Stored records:
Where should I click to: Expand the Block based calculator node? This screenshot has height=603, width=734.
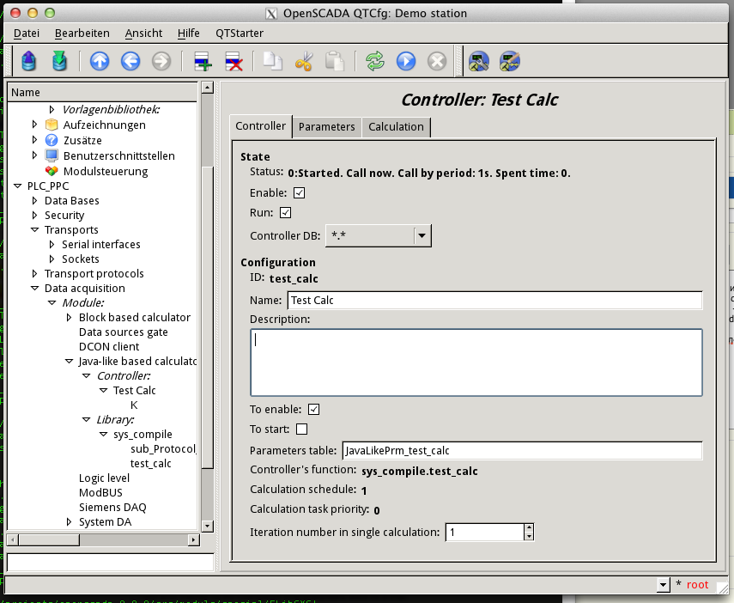pyautogui.click(x=70, y=317)
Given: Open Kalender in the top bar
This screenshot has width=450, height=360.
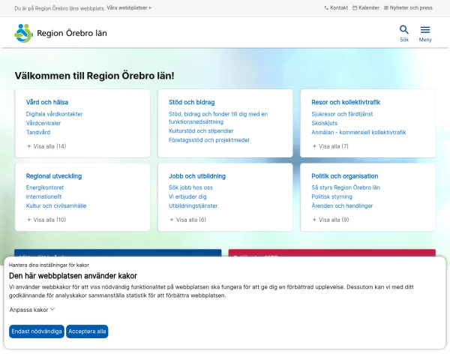Looking at the screenshot, I should 365,8.

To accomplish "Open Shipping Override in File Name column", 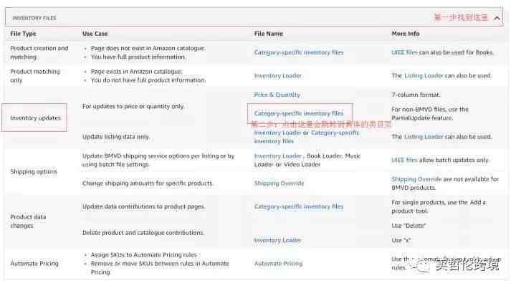I will (279, 183).
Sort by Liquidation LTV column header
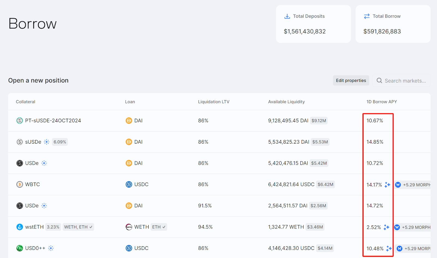 pyautogui.click(x=214, y=102)
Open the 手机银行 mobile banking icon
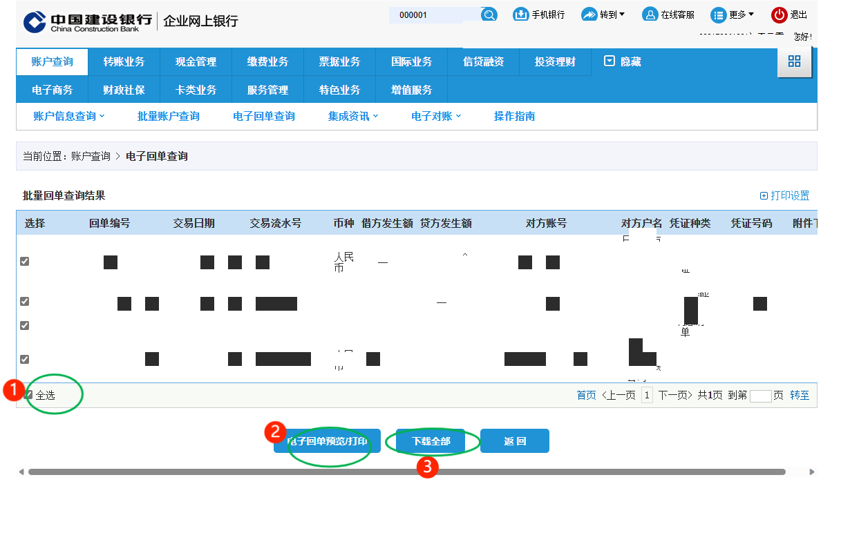This screenshot has height=533, width=850. [520, 14]
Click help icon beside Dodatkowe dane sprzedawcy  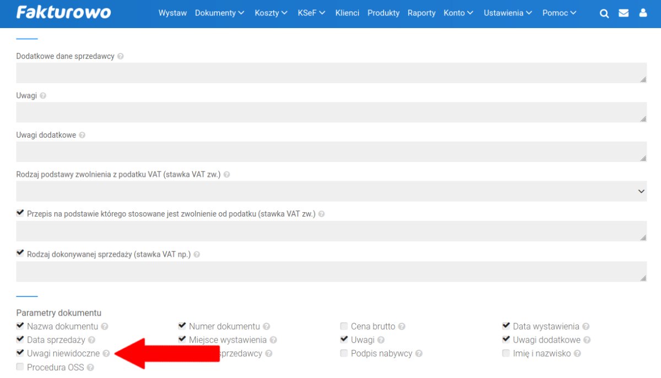[121, 56]
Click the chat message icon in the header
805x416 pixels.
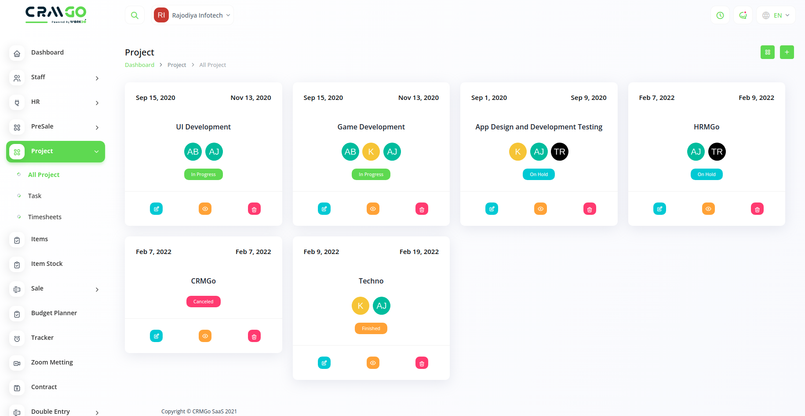[743, 15]
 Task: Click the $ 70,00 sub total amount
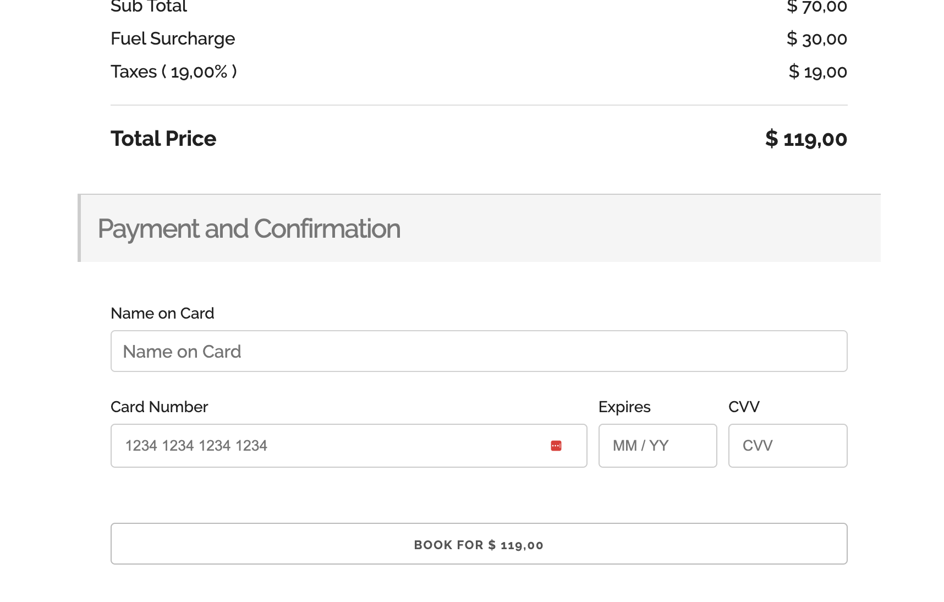817,7
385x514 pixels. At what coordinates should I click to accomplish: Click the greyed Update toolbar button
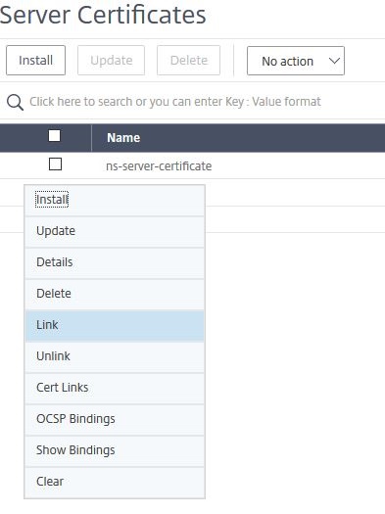pos(111,61)
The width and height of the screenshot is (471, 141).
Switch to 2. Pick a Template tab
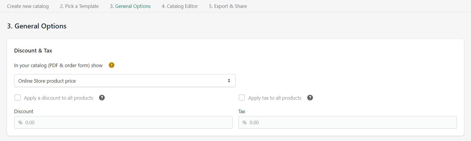79,6
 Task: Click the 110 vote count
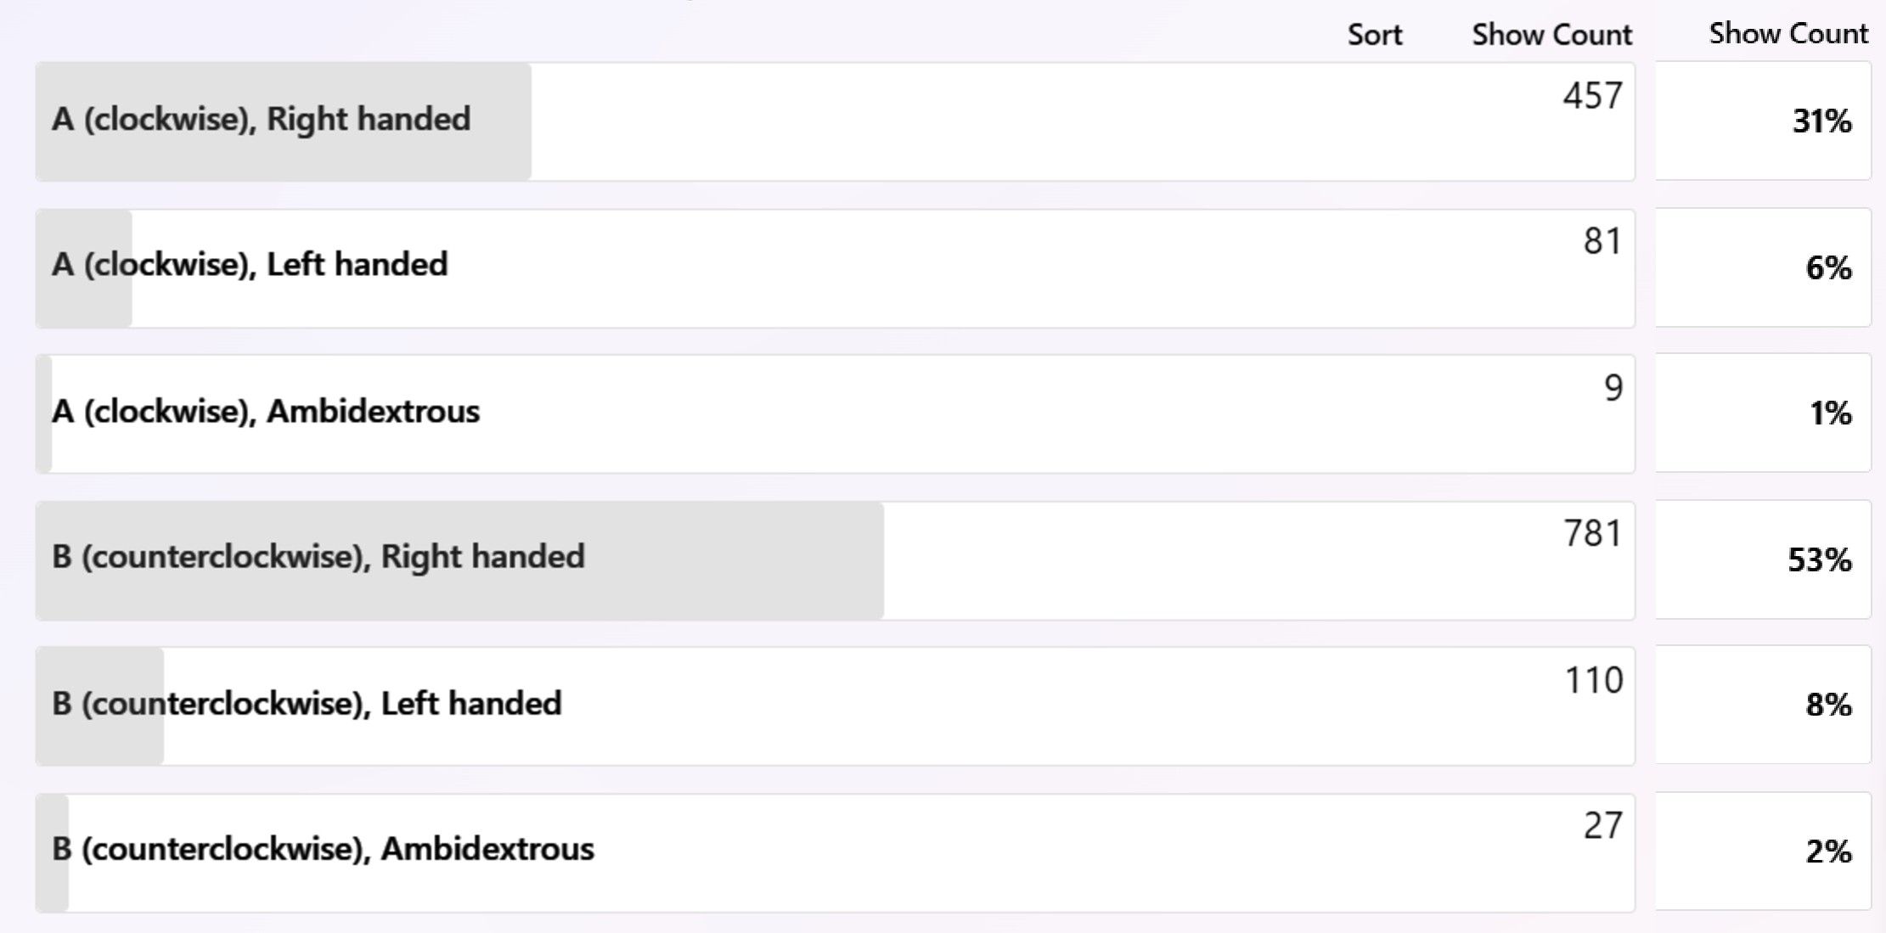point(1594,680)
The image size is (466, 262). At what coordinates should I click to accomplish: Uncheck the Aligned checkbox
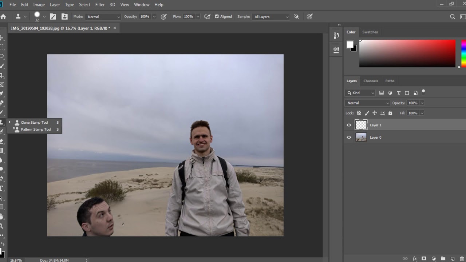click(217, 17)
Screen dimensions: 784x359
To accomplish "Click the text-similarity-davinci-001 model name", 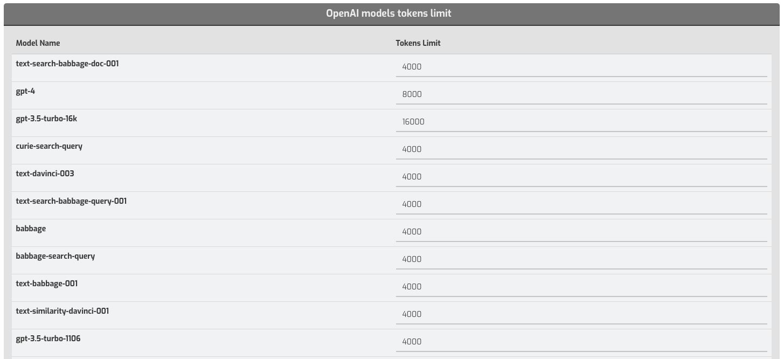I will (x=62, y=311).
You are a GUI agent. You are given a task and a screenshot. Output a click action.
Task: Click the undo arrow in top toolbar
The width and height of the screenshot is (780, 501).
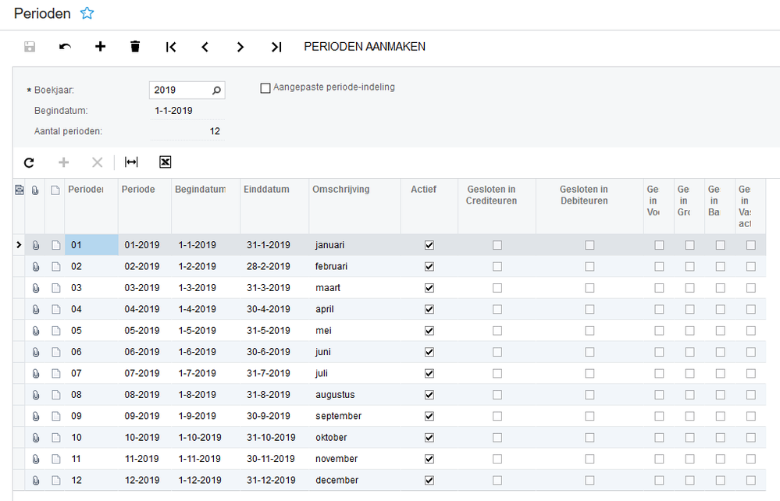[66, 47]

• [What is expected]: Only what runs from the line containing "You are a GUI" through the end of the entries above should be extracted, exactly and without pictures.

• [Output for this exercise]:
You are a GUI agent. You are given a task and a screenshot. Output a click action.
Task: Click the undo arrow in top toolbar
The width and height of the screenshot is (780, 501).
[66, 47]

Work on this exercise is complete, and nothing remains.